Another approach is the yield command, similar to that in Python. Instead of spinning, you yield control to another thread. Now if you have \(N\) threads waiting, there is still some waste. And frequent context switching is expensive - if you context switch at almost every instruction, could this be more expensive than a simple spinning approach?

This approach is still unfair - there is no guarantee you’ll get to execute.

A Queue Based Lock

typedef struct __lock_t {
    int flag;
    int guard;
    queue_t *q;
} lock_t;

void lock_init(lock_t *m) {
    m->flag = 0;
    m->guard = 0;
    queue_init(m->q);
}

void lock(lock_t *m) {
    while (TestAndSet(&m->guard, 1) == 1)
        ; //acquire guard lock by spinning
    if (m->flag == 0) {
        m->flag = 1; // lock is acquired
        m->guard = 0;
    } else {
        queue_add(m->q, gettid());
        m->guard = 0;
        park();
    }
}

void unlock(lock_t *m) {
    while (TestAndSet(&m->guard, 1) == 1)
        ; //acquire guard lock by spinning
    if (queue_empty(m->q))
        m->flag = 0; // let go of lock; no one wants it
    else
        unpark(queue_remove(m->q)); // hold lock
                                    // (for next thread!)
    m->guard = 0;
}

Why does this work?
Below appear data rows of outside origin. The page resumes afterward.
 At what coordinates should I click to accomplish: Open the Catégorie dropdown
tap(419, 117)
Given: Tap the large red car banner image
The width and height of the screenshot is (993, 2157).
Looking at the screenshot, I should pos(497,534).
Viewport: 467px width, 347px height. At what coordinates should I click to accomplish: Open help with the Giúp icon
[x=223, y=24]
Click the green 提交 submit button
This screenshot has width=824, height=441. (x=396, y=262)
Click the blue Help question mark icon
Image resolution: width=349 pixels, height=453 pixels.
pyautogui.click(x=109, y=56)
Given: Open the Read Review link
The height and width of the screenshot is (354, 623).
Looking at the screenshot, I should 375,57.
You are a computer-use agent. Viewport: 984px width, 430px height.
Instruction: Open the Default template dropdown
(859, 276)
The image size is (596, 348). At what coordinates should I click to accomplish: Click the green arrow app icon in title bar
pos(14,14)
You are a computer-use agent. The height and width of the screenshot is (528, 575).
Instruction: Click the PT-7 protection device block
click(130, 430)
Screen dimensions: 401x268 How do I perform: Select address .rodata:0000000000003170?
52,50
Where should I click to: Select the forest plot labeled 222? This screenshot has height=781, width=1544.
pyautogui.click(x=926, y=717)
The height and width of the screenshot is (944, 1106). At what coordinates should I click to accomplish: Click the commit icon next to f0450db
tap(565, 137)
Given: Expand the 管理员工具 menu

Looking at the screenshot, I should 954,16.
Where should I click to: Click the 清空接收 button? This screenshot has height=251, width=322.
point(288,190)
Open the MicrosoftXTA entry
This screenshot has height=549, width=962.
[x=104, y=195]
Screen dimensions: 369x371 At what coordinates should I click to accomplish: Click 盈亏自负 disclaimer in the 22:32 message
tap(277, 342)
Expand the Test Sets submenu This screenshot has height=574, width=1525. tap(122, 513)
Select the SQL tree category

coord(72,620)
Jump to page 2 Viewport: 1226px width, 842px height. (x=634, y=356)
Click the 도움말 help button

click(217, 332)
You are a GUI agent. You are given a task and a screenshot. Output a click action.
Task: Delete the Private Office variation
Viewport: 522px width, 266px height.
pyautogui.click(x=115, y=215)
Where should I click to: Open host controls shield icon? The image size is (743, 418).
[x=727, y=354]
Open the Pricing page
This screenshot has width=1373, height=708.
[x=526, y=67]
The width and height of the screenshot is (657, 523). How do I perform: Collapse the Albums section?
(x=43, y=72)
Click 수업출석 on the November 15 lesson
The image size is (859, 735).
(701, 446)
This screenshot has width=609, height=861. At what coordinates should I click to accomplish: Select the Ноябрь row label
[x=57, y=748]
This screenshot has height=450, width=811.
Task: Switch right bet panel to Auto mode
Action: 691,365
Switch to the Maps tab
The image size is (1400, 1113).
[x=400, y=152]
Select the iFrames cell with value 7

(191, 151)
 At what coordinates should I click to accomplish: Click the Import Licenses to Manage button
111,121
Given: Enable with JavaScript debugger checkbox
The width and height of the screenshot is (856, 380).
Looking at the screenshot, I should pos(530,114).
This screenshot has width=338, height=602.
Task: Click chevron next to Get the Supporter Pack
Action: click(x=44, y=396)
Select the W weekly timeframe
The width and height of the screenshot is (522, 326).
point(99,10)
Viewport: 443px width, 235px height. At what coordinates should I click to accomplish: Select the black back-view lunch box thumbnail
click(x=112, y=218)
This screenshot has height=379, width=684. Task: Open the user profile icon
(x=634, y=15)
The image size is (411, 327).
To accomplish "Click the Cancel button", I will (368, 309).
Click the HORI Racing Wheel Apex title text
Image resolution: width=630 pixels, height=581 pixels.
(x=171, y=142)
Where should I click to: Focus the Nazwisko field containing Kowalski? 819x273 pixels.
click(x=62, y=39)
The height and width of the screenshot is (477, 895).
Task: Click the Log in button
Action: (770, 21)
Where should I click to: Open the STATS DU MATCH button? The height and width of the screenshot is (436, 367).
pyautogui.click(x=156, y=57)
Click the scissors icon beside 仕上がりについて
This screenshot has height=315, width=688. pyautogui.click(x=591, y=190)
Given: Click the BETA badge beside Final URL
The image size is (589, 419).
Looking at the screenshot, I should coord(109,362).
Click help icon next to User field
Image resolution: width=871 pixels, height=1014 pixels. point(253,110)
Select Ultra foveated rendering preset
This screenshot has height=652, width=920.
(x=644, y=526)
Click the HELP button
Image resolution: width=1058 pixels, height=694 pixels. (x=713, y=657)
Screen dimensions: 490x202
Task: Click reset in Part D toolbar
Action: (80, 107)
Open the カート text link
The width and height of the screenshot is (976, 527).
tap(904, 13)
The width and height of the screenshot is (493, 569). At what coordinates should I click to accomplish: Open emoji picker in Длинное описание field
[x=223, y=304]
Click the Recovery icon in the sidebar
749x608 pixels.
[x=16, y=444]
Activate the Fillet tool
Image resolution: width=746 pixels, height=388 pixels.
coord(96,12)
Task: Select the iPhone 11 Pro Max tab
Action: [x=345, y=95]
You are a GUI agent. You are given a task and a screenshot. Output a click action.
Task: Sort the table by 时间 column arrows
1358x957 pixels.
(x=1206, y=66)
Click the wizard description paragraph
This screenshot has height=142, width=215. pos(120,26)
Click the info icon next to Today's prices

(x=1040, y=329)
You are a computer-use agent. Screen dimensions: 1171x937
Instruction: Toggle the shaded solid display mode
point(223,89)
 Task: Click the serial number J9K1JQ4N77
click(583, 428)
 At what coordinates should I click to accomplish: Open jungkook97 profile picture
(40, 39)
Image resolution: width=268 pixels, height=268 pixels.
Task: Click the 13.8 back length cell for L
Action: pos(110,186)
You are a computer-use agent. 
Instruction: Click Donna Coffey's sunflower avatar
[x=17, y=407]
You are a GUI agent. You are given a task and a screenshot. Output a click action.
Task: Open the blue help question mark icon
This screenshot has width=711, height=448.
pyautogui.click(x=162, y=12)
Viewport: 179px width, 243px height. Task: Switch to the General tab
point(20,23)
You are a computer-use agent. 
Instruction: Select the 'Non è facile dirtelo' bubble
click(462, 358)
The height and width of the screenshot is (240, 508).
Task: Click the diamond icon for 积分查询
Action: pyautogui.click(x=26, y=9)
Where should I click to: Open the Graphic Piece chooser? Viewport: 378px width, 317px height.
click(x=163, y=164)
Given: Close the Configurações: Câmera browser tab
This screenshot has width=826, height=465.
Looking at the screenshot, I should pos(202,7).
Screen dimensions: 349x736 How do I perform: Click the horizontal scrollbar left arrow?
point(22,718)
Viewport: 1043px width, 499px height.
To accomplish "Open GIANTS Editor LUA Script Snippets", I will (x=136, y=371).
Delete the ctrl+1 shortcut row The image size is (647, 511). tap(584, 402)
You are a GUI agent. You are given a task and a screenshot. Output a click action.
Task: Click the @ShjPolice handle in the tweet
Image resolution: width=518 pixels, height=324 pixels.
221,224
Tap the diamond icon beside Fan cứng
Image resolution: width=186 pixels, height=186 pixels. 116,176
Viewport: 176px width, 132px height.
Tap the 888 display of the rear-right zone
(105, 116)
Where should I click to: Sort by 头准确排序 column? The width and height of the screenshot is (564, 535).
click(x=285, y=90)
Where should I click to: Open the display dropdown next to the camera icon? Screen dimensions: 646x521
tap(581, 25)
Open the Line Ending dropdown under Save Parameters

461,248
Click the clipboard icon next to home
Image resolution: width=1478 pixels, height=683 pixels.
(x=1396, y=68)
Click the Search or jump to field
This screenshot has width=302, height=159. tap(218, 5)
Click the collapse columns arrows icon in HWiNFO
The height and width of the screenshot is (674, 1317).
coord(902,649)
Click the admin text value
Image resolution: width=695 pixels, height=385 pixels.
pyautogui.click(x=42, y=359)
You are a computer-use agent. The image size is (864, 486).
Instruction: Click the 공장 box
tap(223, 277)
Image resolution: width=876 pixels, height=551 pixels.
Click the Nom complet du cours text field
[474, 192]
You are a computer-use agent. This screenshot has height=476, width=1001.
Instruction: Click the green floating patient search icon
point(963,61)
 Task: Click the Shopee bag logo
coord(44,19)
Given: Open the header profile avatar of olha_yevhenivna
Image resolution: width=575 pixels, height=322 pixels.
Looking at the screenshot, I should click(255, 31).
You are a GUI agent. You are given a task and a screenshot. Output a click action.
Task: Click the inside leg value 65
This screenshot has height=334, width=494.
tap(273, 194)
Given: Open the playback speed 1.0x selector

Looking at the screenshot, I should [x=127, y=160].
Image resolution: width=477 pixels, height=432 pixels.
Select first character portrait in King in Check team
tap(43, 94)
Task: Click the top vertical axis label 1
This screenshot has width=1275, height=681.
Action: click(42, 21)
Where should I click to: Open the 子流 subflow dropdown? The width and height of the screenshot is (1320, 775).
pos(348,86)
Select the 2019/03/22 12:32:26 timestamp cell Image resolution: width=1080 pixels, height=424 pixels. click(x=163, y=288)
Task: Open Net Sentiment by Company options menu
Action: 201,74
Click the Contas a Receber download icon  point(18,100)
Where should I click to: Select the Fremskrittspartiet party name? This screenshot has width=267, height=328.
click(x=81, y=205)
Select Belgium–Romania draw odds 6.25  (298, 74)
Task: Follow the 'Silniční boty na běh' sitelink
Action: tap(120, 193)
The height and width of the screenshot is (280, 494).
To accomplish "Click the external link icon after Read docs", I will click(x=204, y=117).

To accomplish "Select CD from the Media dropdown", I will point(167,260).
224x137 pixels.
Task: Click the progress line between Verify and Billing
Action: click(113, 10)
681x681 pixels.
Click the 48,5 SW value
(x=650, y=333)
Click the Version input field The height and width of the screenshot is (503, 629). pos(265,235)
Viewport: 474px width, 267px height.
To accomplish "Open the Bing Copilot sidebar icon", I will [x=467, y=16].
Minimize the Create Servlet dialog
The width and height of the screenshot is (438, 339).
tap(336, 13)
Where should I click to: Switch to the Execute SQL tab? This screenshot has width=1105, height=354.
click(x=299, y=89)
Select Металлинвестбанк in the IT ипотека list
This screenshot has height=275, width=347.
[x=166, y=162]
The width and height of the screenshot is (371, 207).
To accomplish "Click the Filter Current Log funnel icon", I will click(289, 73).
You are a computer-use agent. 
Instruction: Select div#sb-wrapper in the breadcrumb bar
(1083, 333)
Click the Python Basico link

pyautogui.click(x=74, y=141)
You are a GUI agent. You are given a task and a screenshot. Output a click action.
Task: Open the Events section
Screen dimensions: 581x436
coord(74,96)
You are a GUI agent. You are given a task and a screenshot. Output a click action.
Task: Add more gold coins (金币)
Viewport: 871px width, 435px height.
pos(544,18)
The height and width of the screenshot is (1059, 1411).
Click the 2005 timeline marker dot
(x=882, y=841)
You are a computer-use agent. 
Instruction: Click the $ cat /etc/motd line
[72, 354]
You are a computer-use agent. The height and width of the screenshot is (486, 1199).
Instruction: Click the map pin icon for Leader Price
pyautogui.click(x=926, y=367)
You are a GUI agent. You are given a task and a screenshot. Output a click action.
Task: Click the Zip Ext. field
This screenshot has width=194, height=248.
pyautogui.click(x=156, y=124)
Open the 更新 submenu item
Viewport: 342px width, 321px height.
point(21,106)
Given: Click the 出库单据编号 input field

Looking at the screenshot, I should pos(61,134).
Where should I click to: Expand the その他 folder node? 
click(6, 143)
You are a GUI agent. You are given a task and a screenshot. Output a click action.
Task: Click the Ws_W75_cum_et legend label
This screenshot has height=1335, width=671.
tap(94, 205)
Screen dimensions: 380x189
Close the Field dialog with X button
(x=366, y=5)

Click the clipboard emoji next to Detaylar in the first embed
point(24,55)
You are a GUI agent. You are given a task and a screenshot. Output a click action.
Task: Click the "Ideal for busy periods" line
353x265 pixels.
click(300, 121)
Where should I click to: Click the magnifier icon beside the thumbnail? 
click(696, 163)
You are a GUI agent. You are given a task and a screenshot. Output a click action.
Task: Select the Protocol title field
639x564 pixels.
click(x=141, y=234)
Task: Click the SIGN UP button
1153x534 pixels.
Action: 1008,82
With some help from the OS. The park command puts a thread to sleep, and unpark wakes it up.

We kind of have two flags here: flag and guard. A given thread will spin until it can set the guard to 1. If it can then acquire the lock, great! If not, it sets guard back to 0, but puts itself into a queue.

Now the thread that has the lock, when unlocking, will wake up the next thread in the queue. This thread will not have to wait!. It’s basically passing off the torch to this other thread.

Now there is a race condition here, so Solaris added setpark. Another approach is to let the kernel handle parking/unparking as an atomic operation.

Two Phased Lock

There is another type of lock: A thread will spin for a short while in an attempt to acquire the lock. If it fails, it goes to sleep and is woken up only when the lock is available.